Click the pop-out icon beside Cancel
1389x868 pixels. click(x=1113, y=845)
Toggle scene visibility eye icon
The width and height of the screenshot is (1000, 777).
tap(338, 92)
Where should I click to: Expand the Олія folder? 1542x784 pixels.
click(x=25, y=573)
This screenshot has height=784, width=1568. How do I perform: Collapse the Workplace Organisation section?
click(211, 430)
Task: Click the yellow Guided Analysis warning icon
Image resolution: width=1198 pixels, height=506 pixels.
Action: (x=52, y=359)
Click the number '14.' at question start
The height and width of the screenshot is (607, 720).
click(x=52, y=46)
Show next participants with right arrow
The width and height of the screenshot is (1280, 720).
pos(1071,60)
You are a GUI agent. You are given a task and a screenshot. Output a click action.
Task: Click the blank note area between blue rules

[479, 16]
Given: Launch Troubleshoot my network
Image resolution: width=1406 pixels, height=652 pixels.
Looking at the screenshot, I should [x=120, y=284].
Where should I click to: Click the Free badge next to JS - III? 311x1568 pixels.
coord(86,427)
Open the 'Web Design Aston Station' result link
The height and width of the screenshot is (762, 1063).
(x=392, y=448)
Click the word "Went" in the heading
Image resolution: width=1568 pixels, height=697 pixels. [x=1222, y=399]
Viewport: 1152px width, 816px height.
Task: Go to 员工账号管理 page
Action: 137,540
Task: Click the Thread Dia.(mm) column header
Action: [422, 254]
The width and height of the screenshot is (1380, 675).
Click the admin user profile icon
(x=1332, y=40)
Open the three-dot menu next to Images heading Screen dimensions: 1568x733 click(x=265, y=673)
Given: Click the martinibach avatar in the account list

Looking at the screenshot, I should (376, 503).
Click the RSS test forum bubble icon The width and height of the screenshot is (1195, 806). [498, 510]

○ ○ ○

Convert the rows above into a numbered list, leaving out any blank lines.

SOLUTION TO THE EXERCISE
1. Click the pop-out icon beside Cancel
2. 1389x868 pixels. click(x=1113, y=845)
3. Toggle scene visibility eye icon
4. The width and height of the screenshot is (1000, 777).
5. tap(338, 92)
6. Where should I click to: Expand the Олія folder? 1542x784 pixels.
7. click(x=25, y=573)
8. This screenshot has height=784, width=1568. How do I perform: Collapse the Workplace Organisation section?
9. click(211, 430)
10. Task: Click the yellow Guided Analysis warning icon
11. Image resolution: width=1198 pixels, height=506 pixels.
12. Action: (x=52, y=359)
13. Click the number '14.' at question start
14. The height and width of the screenshot is (607, 720).
15. click(x=52, y=46)
16. Show next participants with right arrow
17. The width and height of the screenshot is (1280, 720).
18. pos(1071,60)
19. You are a GUI agent. You are given a task and a screenshot. Output a click action.
20. Task: Click the blank note area between blue rules
21. [479, 16]
22. Given: Launch Troubleshoot my network
23. Image resolution: width=1406 pixels, height=652 pixels.
24. Looking at the screenshot, I should [x=120, y=284].
25. Where should I click to: Click the Free badge next to JS - III? 311x1568 pixels.
26. coord(86,427)
27. Open the 'Web Design Aston Station' result link
28. The height and width of the screenshot is (762, 1063).
29. (x=392, y=448)
30. Click the word "Went" in the heading
31. Image resolution: width=1568 pixels, height=697 pixels. [x=1222, y=399]
32. Viewport: 1152px width, 816px height.
33. Task: Go to 员工账号管理 page
34. Action: 137,540
35. Task: Click the Thread Dia.(mm) column header
36. Action: [422, 254]
37. The width and height of the screenshot is (1380, 675).
38. Click the admin user profile icon
39. (x=1332, y=40)
40. Open the three-dot menu next to Images heading Screen dimensions: 1568x733 click(x=265, y=673)
41. Given: Click the martinibach avatar in the account list
42. Looking at the screenshot, I should (376, 503).
43. Click the RSS test forum bubble icon The width and height of the screenshot is (1195, 806). [498, 510]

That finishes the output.